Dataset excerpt
....
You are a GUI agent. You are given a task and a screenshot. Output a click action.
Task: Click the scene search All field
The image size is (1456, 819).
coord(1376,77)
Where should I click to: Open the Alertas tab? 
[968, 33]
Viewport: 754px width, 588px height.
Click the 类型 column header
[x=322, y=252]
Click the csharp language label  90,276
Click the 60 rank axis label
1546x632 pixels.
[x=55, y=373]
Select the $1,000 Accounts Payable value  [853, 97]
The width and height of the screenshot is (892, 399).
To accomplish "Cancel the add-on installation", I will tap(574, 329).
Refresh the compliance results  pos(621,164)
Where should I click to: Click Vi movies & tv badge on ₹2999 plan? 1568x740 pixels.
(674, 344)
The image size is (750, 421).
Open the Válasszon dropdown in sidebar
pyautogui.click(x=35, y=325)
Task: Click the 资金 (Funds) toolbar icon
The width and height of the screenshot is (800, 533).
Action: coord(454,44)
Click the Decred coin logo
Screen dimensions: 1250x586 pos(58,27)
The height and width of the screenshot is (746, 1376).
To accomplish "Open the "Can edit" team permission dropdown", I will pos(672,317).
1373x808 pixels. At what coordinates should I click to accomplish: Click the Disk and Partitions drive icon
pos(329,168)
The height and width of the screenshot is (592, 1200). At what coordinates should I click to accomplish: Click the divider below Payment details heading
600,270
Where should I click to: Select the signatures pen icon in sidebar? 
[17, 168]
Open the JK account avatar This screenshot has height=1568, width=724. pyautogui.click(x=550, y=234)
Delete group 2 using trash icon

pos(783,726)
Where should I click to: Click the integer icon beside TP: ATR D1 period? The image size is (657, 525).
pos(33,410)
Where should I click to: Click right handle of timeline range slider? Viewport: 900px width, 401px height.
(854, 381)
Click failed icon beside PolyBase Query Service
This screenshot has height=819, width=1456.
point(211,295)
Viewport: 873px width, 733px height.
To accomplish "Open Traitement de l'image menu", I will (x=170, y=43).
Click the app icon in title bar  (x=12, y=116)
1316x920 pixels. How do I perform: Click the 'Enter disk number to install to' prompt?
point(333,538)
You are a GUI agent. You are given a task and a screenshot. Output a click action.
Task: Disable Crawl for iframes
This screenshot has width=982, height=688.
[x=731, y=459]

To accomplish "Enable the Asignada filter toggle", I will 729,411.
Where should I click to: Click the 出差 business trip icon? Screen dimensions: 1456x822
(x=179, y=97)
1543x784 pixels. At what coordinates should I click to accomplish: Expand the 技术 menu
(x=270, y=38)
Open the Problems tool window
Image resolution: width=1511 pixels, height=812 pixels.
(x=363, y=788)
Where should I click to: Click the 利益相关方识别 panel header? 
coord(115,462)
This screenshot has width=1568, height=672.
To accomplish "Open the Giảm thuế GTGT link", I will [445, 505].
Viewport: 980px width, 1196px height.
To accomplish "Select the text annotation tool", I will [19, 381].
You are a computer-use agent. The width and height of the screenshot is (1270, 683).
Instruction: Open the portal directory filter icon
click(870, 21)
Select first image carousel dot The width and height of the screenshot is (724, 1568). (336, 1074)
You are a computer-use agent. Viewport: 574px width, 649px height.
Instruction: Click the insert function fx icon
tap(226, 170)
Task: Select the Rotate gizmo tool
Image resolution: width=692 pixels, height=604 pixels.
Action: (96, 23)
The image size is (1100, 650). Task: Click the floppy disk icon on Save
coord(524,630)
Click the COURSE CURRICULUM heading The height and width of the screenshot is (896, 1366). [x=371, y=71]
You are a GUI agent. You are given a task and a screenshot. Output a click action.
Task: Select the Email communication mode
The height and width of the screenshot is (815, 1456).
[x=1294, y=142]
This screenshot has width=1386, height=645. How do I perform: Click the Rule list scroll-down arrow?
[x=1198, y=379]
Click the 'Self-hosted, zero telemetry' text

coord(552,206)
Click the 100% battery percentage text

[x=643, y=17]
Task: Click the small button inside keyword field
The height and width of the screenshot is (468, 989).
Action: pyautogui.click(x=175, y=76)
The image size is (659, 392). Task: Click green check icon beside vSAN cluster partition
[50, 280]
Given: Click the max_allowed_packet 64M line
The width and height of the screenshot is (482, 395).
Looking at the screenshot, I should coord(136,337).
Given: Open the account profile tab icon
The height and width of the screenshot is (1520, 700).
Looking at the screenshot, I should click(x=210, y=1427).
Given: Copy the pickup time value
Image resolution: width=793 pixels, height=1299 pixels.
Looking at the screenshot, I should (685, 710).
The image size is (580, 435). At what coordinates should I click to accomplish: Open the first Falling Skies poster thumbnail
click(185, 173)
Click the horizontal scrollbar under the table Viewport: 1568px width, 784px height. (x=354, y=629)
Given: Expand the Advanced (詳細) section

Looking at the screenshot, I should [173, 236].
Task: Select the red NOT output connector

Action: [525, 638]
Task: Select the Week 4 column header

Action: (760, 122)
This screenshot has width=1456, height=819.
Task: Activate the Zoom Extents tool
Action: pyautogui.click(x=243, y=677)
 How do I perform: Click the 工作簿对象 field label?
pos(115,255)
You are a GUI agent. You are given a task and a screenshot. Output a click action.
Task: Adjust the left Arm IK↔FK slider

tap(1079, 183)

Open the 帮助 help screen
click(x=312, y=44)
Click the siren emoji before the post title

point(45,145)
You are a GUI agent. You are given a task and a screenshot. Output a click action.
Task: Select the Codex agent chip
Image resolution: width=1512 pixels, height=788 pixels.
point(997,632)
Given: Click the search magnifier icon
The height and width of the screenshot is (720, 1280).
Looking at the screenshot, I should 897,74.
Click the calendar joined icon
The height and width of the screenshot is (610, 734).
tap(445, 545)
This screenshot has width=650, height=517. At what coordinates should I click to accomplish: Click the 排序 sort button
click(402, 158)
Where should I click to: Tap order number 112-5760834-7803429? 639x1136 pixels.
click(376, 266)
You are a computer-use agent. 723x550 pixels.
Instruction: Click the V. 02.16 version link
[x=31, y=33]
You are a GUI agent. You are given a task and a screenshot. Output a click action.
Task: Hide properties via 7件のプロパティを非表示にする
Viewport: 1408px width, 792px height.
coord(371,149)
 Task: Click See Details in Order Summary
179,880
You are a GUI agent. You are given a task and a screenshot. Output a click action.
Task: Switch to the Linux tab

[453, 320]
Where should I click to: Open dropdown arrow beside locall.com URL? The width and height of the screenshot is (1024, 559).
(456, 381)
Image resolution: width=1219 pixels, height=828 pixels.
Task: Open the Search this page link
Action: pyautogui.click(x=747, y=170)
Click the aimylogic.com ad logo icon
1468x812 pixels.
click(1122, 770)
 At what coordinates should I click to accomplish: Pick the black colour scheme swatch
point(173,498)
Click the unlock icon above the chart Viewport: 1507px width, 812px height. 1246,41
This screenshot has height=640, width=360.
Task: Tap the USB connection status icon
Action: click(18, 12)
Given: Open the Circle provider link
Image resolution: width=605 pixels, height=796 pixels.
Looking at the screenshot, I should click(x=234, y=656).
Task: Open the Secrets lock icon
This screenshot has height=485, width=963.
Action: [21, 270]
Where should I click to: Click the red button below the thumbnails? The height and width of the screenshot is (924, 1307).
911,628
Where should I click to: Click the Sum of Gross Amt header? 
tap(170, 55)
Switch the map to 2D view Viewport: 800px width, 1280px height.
....
WHAT YOU WILL DO >> Recast the listing above as a Markdown table with two columns, Row and Line. Put each nonblank line in its own row, numbered in order, and leave out blank lines.

OUTPUT FOR THIS EXERCISE >>
| Row | Line |
|---|---|
| 1 | You are a GUI agent. You are given a task and a screenshot. Output a click action. |
| 2 | Task: Click the scene search All field |
| 3 | The image size is (1456, 819). |
| 4 | coord(1376,77) |
| 5 | Where should I click to: Open the Alertas tab?  |
| 6 | [968, 33] |
| 7 | Viewport: 754px width, 588px height. |
| 8 | Click the 类型 column header |
| 9 | [x=322, y=252] |
| 10 | Click the csharp language label  90,276 |
| 11 | Click the 60 rank axis label |
| 12 | 1546x632 pixels. |
| 13 | [x=55, y=373] |
| 14 | Select the $1,000 Accounts Payable value  [853, 97] |
| 15 | The width and height of the screenshot is (892, 399). |
| 16 | To accomplish "Cancel the add-on installation", I will tap(574, 329). |
| 17 | Refresh the compliance results  pos(621,164) |
| 18 | Where should I click to: Click Vi movies & tv badge on ₹2999 plan? 1568x740 pixels. |
| 19 | (674, 344) |
| 20 | The image size is (750, 421). |
| 21 | Open the Válasszon dropdown in sidebar |
| 22 | pyautogui.click(x=35, y=325) |
| 23 | Task: Click the 资金 (Funds) toolbar icon |
| 24 | The width and height of the screenshot is (800, 533). |
| 25 | Action: coord(454,44) |
| 26 | Click the Decred coin logo |
| 27 | Screen dimensions: 1250x586 pos(58,27) |
| 28 | The height and width of the screenshot is (746, 1376). |
| 29 | To accomplish "Open the "Can edit" team permission dropdown", I will pos(672,317). |
| 30 | 1373x808 pixels. At what coordinates should I click to accomplish: Click the Disk and Partitions drive icon |
| 31 | pos(329,168) |
| 32 | The height and width of the screenshot is (592, 1200). At what coordinates should I click to accomplish: Click the divider below Payment details heading |
| 33 | 600,270 |
| 34 | Where should I click to: Select the signatures pen icon in sidebar?  |
| 35 | [17, 168] |
| 36 | Open the JK account avatar This screenshot has height=1568, width=724. pyautogui.click(x=550, y=234) |
| 37 | Delete group 2 using trash icon |
| 38 | pos(783,726) |
| 39 | Where should I click to: Click the integer icon beside TP: ATR D1 period? The image size is (657, 525). |
| 40 | pos(33,410) |
| 41 | Where should I click to: Click right handle of timeline range slider? Viewport: 900px width, 401px height. |
| 42 | (854, 381) |
| 43 | Click failed icon beside PolyBase Query Service |
| 44 | This screenshot has height=819, width=1456. |
| 45 | point(211,295) |
| 46 | Viewport: 873px width, 733px height. |
| 47 | To accomplish "Open Traitement de l'image menu", I will (x=170, y=43). |
| 48 | Click the app icon in title bar  (x=12, y=116) |
| 49 | 1316x920 pixels. How do I perform: Click the 'Enter disk number to install to' prompt? |
| 50 | point(333,538) |
| 51 | You are a GUI agent. You are given a task and a screenshot. Output a click action. |
| 52 | Task: Disable Crawl for iframes |
| 53 | This screenshot has width=982, height=688. |
| 54 | [x=731, y=459] |
| 55 | To accomplish "Enable the Asignada filter toggle", I will 729,411. |
| 56 | Where should I click to: Click the 出差 business trip icon? Screen dimensions: 1456x822 |
| 57 | (x=179, y=97) |
| 58 | 1543x784 pixels. At what coordinates should I click to accomplish: Expand the 技术 menu |
| 59 | (x=270, y=38) |
| 60 | Open the Problems tool window |
| 61 | Image resolution: width=1511 pixels, height=812 pixels. |
| 62 | (x=363, y=788) |
| 63 | Where should I click to: Click the 利益相关方识别 panel header?  |
| 64 | coord(115,462) |
| 65 | This screenshot has width=1568, height=672. |
| 66 | To accomplish "Open the Giảm thuế GTGT link", I will [445, 505]. |
| 67 | Viewport: 980px width, 1196px height. |
| 68 | To accomplish "Select the text annotation tool", I will [19, 381]. |
| 69 | You are a computer-use agent. The width and height of the screenshot is (1270, 683). |
| 70 | Instruction: Open the portal directory filter icon |
| 71 | click(870, 21) |
| 72 | Select first image carousel dot The width and height of the screenshot is (724, 1568). (336, 1074) |
| 73 | You are a computer-use agent. Viewport: 574px width, 649px height. |
| 74 | Instruction: Click the insert function fx icon |
| 75 | tap(226, 170) |
| 76 | Task: Select the Rotate gizmo tool |
| 77 | Image resolution: width=692 pixels, height=604 pixels. |
| 78 | Action: (96, 23) |
| 79 | The image size is (1100, 650). Task: Click the floppy disk icon on Save |
| 80 | coord(524,630) |
| 81 | Click the COURSE CURRICULUM heading The height and width of the screenshot is (896, 1366). [x=371, y=71] |
| 82 | You are a GUI agent. You are given a task and a screenshot. Output a click action. |
| 83 | Task: Select the Email communication mode |
| 84 | The height and width of the screenshot is (815, 1456). |
| 85 | [x=1294, y=142] |
| 86 | This screenshot has width=1386, height=645. How do I perform: Click the Rule list scroll-down arrow? |
| 87 | [x=1198, y=379] |
| 88 | Click the 'Self-hosted, zero telemetry' text |
| 89 | coord(552,206) |
| 90 | Click the 100% battery percentage text |
| 91 | [x=643, y=17] |
| 92 | Task: Click the small button inside keyword field |
| 93 | The height and width of the screenshot is (468, 989). |
| 94 | Action: pyautogui.click(x=175, y=76) |
| 95 | The image size is (659, 392). Task: Click green check icon beside vSAN cluster partition |
| 96 | [50, 280] |
| 97 | Given: Click the max_allowed_packet 64M line |
| 98 | The width and height of the screenshot is (482, 395). |
| 99 | Looking at the screenshot, I should coord(136,337). |
| 100 | Given: Open the account profile tab icon |
| 101 | The height and width of the screenshot is (1520, 700). |
| 102 | Looking at the screenshot, I should click(x=210, y=1427). |
| 103 | Given: Copy the pickup time value |
| 104 | Image resolution: width=793 pixels, height=1299 pixels. |
| 105 | Looking at the screenshot, I should (685, 710). |
| 106 | The image size is (580, 435). At what coordinates should I click to accomplish: Open the first Falling Skies poster thumbnail |
| 107 | click(185, 173) |
| 108 | Click the horizontal scrollbar under the table Viewport: 1568px width, 784px height. (x=354, y=629) |
| 109 | Given: Expand the Advanced (詳細) section |
| 110 | Looking at the screenshot, I should [173, 236]. |
| 111 | Task: Select the red NOT output connector |
| 112 | Action: [525, 638] |
| 113 | Task: Select the Week 4 column header |
| 114 | Action: (760, 122) |
| 115 | This screenshot has width=1456, height=819. |
| 116 | Task: Activate the Zoom Extents tool |
| 117 | Action: pyautogui.click(x=243, y=677) |
| 118 |  How do I perform: Click the 工作簿对象 field label? |
| 119 | pos(115,255) |
| 120 | You are a GUI agent. You are given a task and a screenshot. Output a click action. |
| 121 | Task: Adjust the left Arm IK↔FK slider |
| 122 | tap(1079, 183) |
| 123 | Open the 帮助 help screen |
| 124 | click(x=312, y=44) |
| 125 | Click the siren emoji before the post title |
| 126 | point(45,145) |
| 127 | You are a GUI agent. You are given a task and a screenshot. Output a click action. |
| 128 | Task: Select the Codex agent chip |
| 129 | Image resolution: width=1512 pixels, height=788 pixels. |
| 130 | point(997,632) |
| 131 | Given: Click the search magnifier icon |
| 132 | The height and width of the screenshot is (720, 1280). |
| 133 | Looking at the screenshot, I should 897,74. |
| 134 | Click the calendar joined icon |
| 135 | The height and width of the screenshot is (610, 734). |
| 136 | tap(445, 545) |
| 137 | This screenshot has width=650, height=517. At what coordinates should I click to accomplish: Click the 排序 sort button |
| 138 | click(402, 158) |
| 139 | Where should I click to: Tap order number 112-5760834-7803429? 639x1136 pixels. |
| 140 | click(376, 266) |
| 141 | You are a computer-use agent. 723x550 pixels. |
| 142 | Instruction: Click the V. 02.16 version link |
| 143 | [x=31, y=33] |
| 144 | You are a GUI agent. You are given a task and a screenshot. Output a click action. |
| 145 | Task: Hide properties via 7件のプロパティを非表示にする |
| 146 | Viewport: 1408px width, 792px height. |
| 147 | coord(371,149) |
| 148 |  Task: Click See Details in Order Summary |
| 149 | 179,880 |
| 150 | You are a GUI agent. You are given a task and a screenshot. Output a click action. |
| 151 | Task: Switch to the Linux tab |
| 152 | [453, 320] |
| 153 | Where should I click to: Open dropdown arrow beside locall.com URL? The width and height of the screenshot is (1024, 559). |
| 154 | (456, 381) |
| 155 | Image resolution: width=1219 pixels, height=828 pixels. |
| 156 | Task: Open the Search this page link |
| 157 | Action: pyautogui.click(x=747, y=170) |
| 158 | Click the aimylogic.com ad logo icon |
| 159 | 1468x812 pixels. |
| 160 | click(1122, 770) |
| 161 |  At what coordinates should I click to accomplish: Pick the black colour scheme swatch |
| 162 | point(173,498) |
| 163 | Click the unlock icon above the chart Viewport: 1507px width, 812px height. 1246,41 |
| 164 | This screenshot has height=640, width=360. |
| 165 | Task: Tap the USB connection status icon |
| 166 | Action: click(18, 12) |
| 167 | Given: Open the Circle provider link |
| 168 | Image resolution: width=605 pixels, height=796 pixels. |
| 169 | Looking at the screenshot, I should click(x=234, y=656). |
| 170 | Task: Open the Secrets lock icon |
| 171 | This screenshot has height=485, width=963. |
| 172 | Action: [21, 270] |
| 173 | Where should I click to: Click the red button below the thumbnails? The height and width of the screenshot is (924, 1307). |
| 174 | 911,628 |
| 175 | Where should I click to: Click the Sum of Gross Amt header?  |
| 176 | tap(170, 55) |
| 177 | Switch the map to 2D view Viewport: 800px width, 1280px height. |